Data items
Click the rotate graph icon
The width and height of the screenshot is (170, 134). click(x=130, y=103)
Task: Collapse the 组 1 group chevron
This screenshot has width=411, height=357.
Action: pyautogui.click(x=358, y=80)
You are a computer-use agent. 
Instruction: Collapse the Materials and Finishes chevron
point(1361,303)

• _WHAT TO DO_
Exactly as they stand above, write out all the entries again.

• _SOLUTION TO THIS EXERCISE_
Click the rotate graph icon
The width and height of the screenshot is (170, 134). click(x=130, y=103)
Task: Collapse the 组 1 group chevron
This screenshot has width=411, height=357.
Action: pyautogui.click(x=358, y=80)
You are a computer-use agent. 
Instruction: Collapse the Materials and Finishes chevron
point(1361,303)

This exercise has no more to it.